#### [ASSIGNMENT]
Given the material below, output exactly the lines from the line with "About [tab] (282, 650)" to the line with "[Cloudsmith Homepage] (95, 100)", both ends included, and no other lines.

#### [TASK DATA]
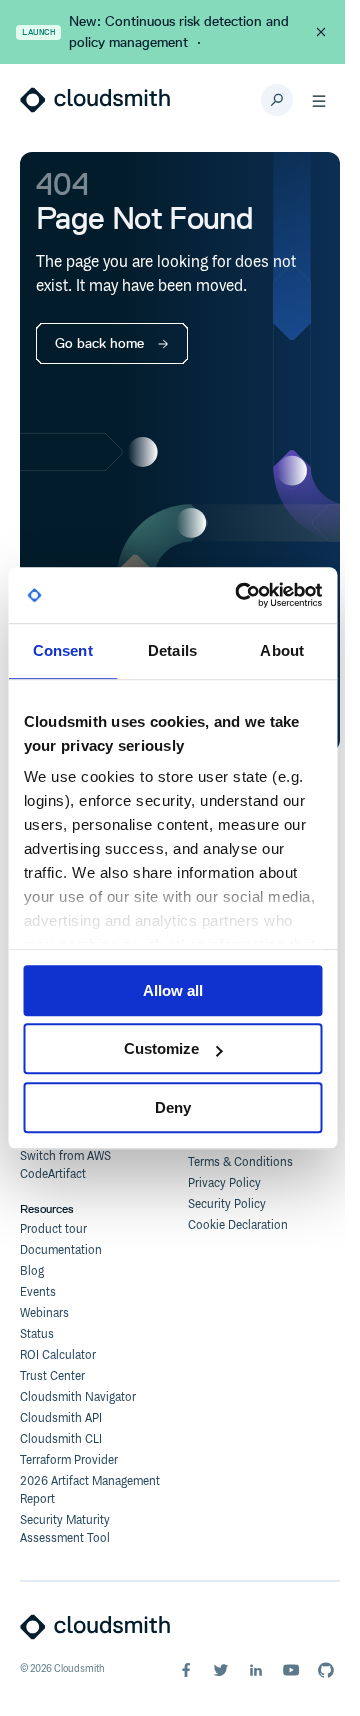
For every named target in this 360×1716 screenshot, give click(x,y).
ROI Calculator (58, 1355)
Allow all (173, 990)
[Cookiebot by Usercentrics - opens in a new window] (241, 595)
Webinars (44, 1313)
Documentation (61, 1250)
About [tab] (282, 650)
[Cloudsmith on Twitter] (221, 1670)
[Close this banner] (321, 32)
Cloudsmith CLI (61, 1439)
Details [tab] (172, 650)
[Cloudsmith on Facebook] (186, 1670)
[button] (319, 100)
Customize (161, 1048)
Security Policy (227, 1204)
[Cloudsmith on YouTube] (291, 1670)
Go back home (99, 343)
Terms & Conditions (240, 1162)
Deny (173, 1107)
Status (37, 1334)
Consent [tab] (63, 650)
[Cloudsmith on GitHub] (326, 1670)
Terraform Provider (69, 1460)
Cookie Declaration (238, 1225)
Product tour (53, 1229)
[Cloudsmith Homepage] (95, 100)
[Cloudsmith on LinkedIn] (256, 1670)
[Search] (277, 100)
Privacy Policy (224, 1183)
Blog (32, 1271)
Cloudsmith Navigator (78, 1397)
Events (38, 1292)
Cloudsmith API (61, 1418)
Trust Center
...
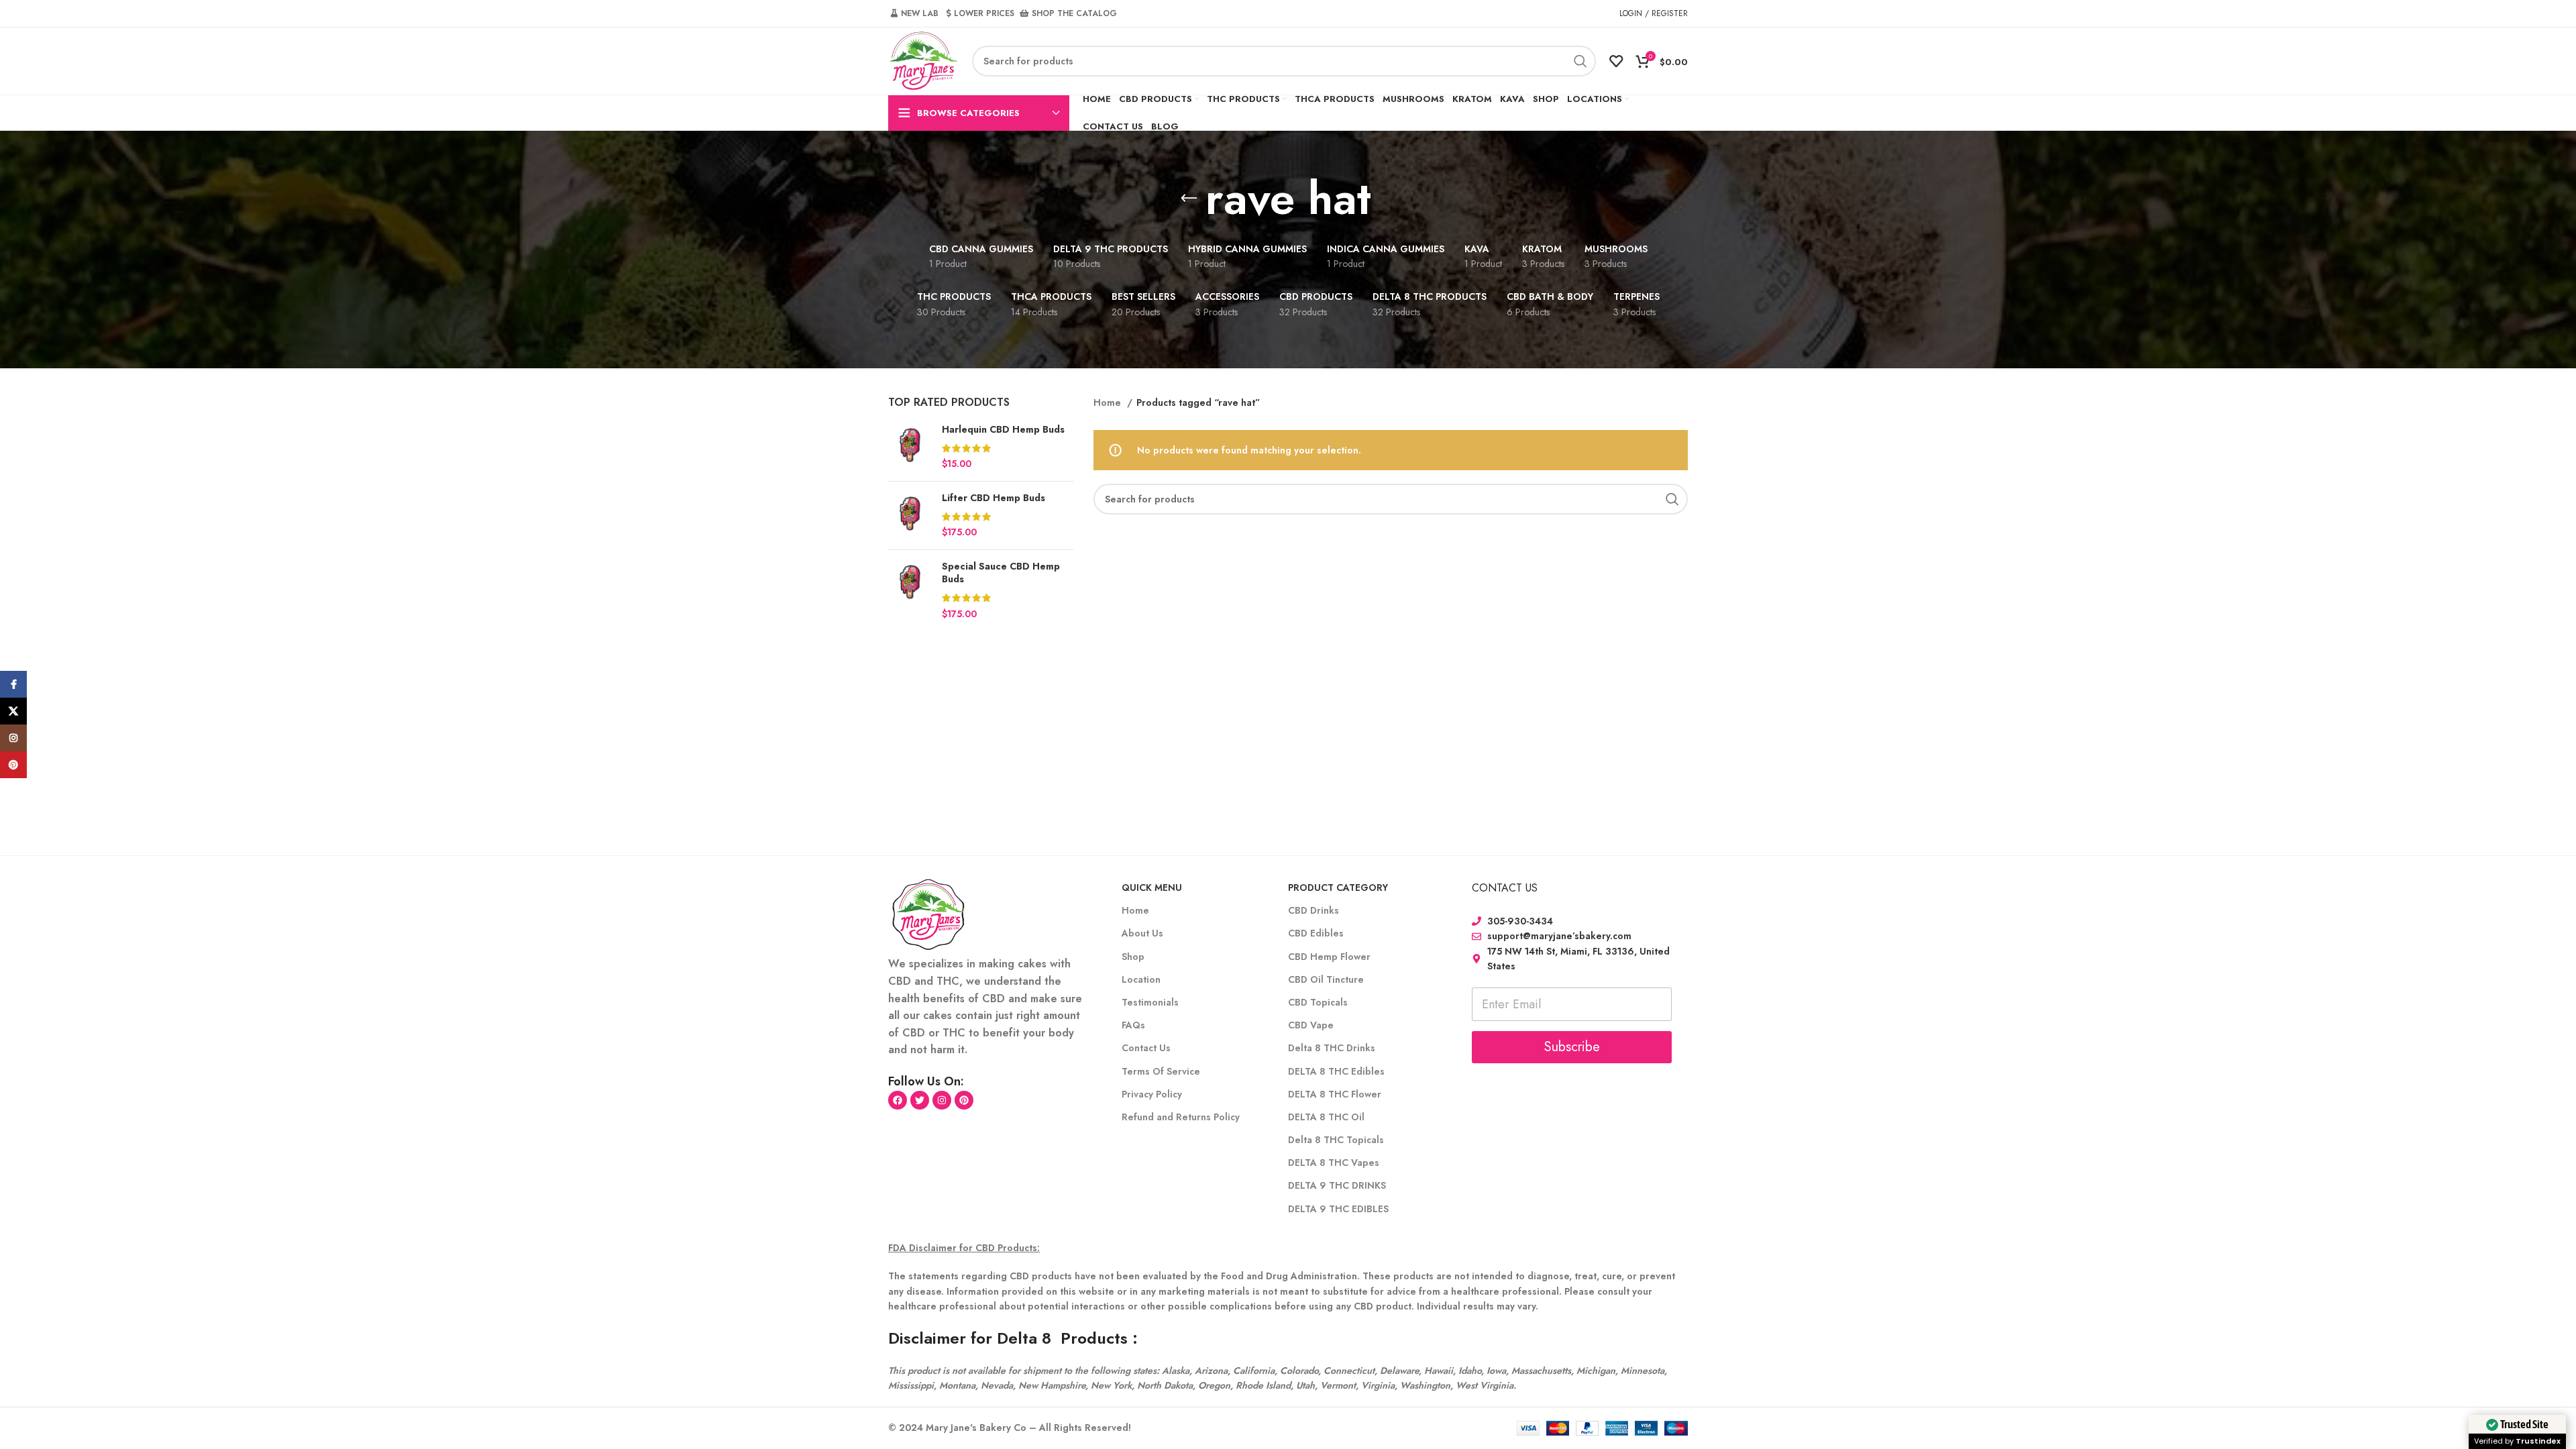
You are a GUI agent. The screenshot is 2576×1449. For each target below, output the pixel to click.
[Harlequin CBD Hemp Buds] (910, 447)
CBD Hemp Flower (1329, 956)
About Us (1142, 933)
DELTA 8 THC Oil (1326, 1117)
==
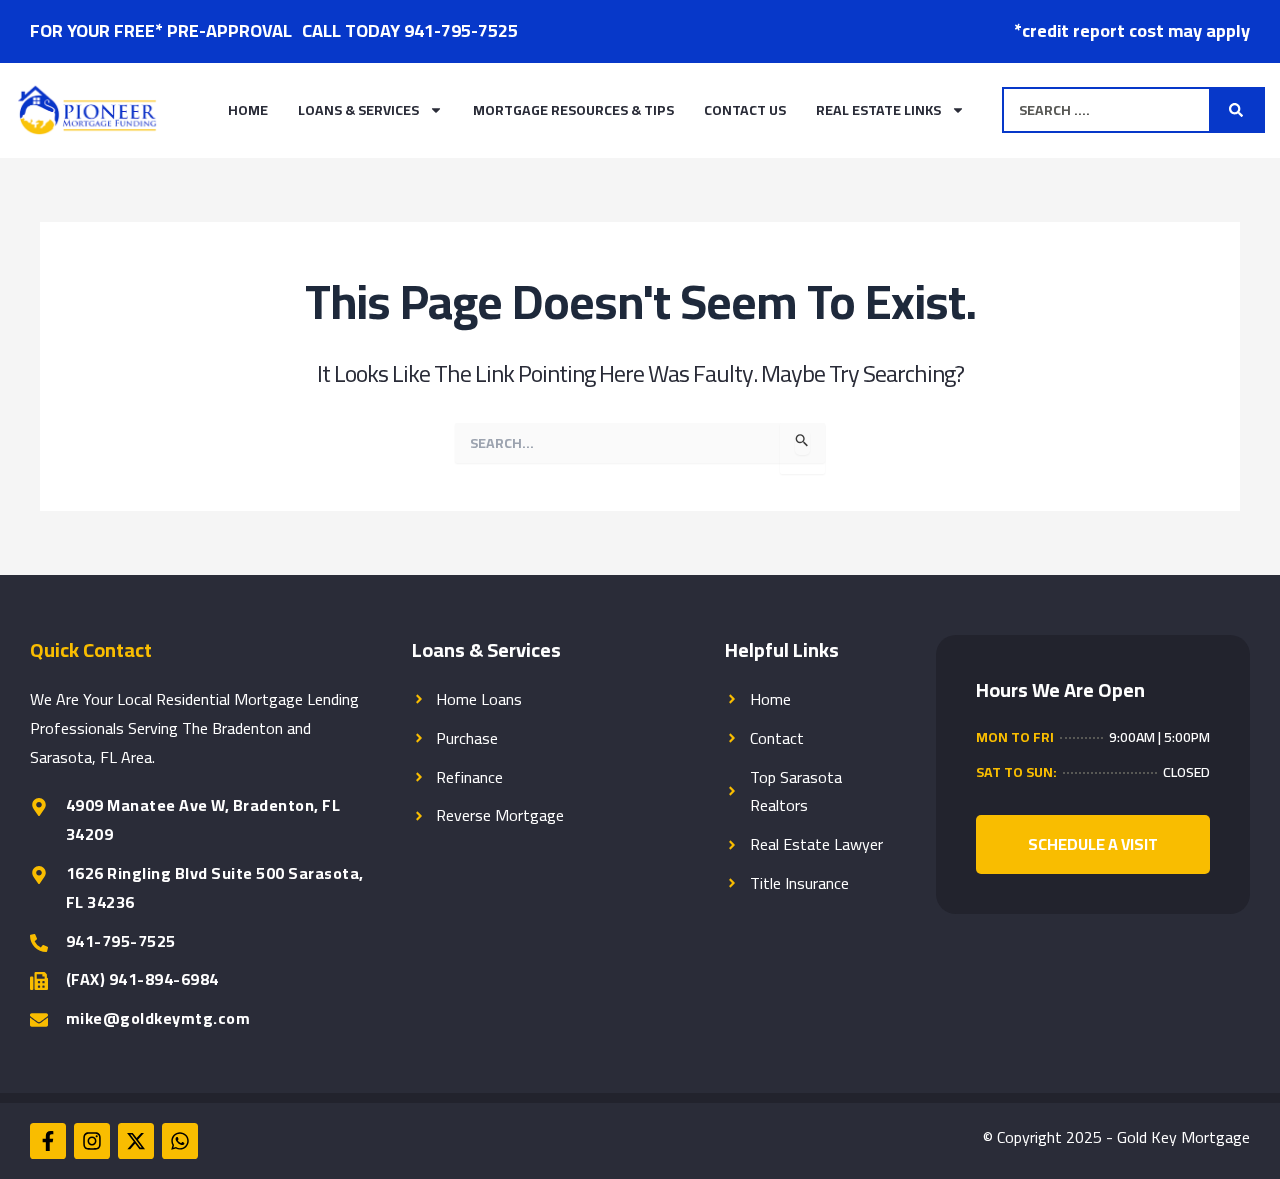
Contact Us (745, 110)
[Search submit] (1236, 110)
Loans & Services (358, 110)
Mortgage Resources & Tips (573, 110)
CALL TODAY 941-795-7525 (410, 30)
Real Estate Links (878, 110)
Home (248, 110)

#### [THE ANSWER]
About [tab] (282, 650)
[Cloudsmith on Twitter] (221, 1670)
[Close this banner] (321, 32)
Cloudsmith CLI (61, 1439)
Details [tab] (172, 650)
[Cloudsmith on Facebook] (186, 1670)
[button] (319, 100)
Customize (161, 1048)
Security Policy (227, 1204)
[Cloudsmith on YouTube] (291, 1670)
Go back home (99, 343)
Terms & Conditions (240, 1162)
Deny (173, 1107)
Status (37, 1334)
Consent [tab] (63, 650)
[Cloudsmith on GitHub] (326, 1670)
Terraform Provider (69, 1460)
Cookie Declaration (238, 1225)
Product tour (53, 1229)
[Cloudsmith Homepage] (95, 100)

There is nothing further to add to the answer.